Core Aim of Resiliency Tests:
- Identify Resiliency Issues with the Application Under Test
- Help the team identify markers of issues that may otherwise take multiple hours to decode in a production environment
- Make a more observable system by introducing errors that will expose the need for more logging and tracing.
The two main areas for inducing uncertainty in a system are:
Infrastructure: Randomly shutting down instances and other infrastructure parts
Application: Introduce failures during runtime at a component level (e.g. endpoint/request level)
You then enable uncertainty randomly or intentionally via experiments:
- More suitable for ‘disposable’ infrastructure (e.g. ec2 instances)

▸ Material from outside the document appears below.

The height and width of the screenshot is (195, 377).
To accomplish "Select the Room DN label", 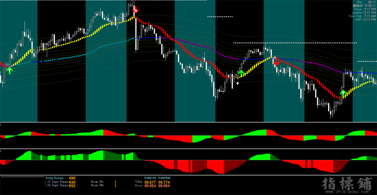I will click(98, 185).
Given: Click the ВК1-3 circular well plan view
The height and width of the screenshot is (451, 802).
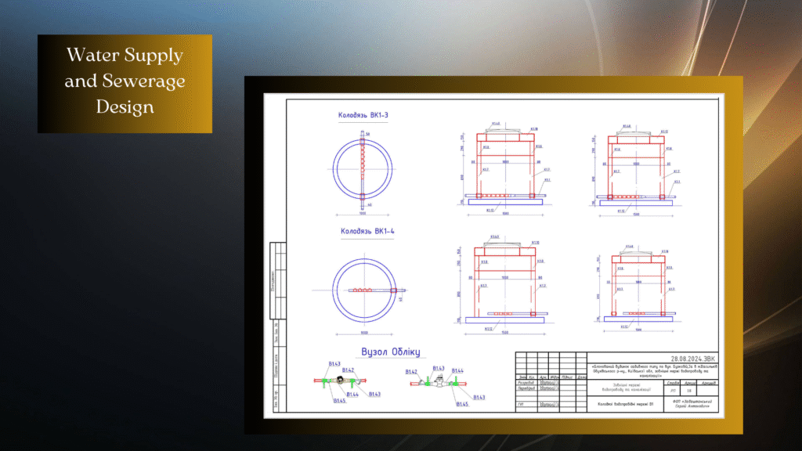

- Tests redundant infrastructure for impact on end-users
- Used when impact is well-understood
- Accurately measure impact
- Control over experimental parameters
- Suitable for complex failures (e.g. latency) when impact is not well understood
Finally, you can categorize failure modes as follows:
Resource: CPU, memory, IO, disk
Network: Blackhole, latency, packet loss, DNS
State: Shutdown, time, process killer
Many of these modes can be applied or simulated at the infrastructure or application level:
After running an experiment, there are typically two potential outcomes. Either the system is found to be resilient to the introduced failure, or a problem is identified that may needed to be fixed. Both of these are good outcomes. In the first case, the confidence in the system and its behaviour is enhanced. In the other case, a problem has been found before it causes an outage.
By proactively testing and validating our system’s failure modes we can reduce operational burden, increase resiliency, and will eventually lead to reduced palpitations at the time of production issues.